Organizers are also making an effort to help students consider gender issues on a personal level. During Tuesday’s Trans 101 Workshop — the opening event of the two-week series — Weintraub asked the 15 participants present to make a mental map of their gender expression, gender attribution and gender identity. Everyone finds gaps between those points, Weintraub explained, though the size of these gaps differ for every person. The larger they are, she explained, the more “discomfort” a person may feel.

Mariana Soberon ’13, one of event’s five coordinators, said Weintraub’s thought experiment will make students less prone to label individuals who do not present gender in a conventional way as the “other” and encourage them to think more carefully about their own gender.

“I think sometimes we overlook gender,” Soberon said. “I don’t think a lot of people just wake up in the morning and ponder their gender presentation if they wear this or that shirt.”

As the group tries to bring trans issues to the Yale community, they are also coming to the forefront of the LGBT community.

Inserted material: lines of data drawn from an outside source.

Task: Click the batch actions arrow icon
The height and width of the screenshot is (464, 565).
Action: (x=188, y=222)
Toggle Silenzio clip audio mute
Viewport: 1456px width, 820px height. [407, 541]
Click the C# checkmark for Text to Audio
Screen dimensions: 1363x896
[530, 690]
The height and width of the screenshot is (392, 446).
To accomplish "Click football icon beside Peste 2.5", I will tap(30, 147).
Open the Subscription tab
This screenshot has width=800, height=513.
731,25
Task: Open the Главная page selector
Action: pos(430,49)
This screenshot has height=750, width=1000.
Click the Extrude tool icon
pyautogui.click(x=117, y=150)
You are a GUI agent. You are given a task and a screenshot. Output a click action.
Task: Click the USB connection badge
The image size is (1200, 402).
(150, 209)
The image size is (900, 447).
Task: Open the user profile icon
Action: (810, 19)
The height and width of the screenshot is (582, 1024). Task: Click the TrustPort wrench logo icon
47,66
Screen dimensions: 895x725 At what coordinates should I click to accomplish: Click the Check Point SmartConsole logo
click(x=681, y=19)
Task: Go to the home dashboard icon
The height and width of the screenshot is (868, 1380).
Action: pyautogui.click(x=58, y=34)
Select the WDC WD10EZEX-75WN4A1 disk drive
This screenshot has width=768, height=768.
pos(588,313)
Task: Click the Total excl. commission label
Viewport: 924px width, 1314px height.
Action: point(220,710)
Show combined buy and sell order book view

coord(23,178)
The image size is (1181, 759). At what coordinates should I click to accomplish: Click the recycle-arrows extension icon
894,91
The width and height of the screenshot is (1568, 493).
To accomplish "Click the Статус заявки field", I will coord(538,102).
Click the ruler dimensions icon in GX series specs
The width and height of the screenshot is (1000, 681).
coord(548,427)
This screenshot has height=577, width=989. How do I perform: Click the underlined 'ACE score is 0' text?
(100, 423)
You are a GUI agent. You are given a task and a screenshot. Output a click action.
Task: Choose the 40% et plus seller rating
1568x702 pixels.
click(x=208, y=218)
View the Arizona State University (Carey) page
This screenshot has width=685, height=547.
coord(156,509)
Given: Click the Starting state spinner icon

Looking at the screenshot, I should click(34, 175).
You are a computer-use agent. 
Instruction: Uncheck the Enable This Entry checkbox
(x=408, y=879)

Maria Trumpler, director of the Office of LGBTQ Resources, which is cosponsoring the event, said that as the public’s understanding of trans issues becomes more sophisticated, people are more willing to discuss them.

Weintraub called trans issues the “next frontier in LGBT civil rights politics,” and said the first step toward political rights for transgender individuals is public education and acceptance.

“Trans Week is often called the gender equivalent of Pride Month,” Weintraub said. “What Pride Month is to sexuality, Trans Week is to gender.”

For the first time, Trans/gender Awareness Week will include a headline event.

On Saturday, organizers will host a screening of the Oscar award-winning 1999 film “Boys Don’t Cry” and a question and answer session with the film’s director, Kimberly Peirce.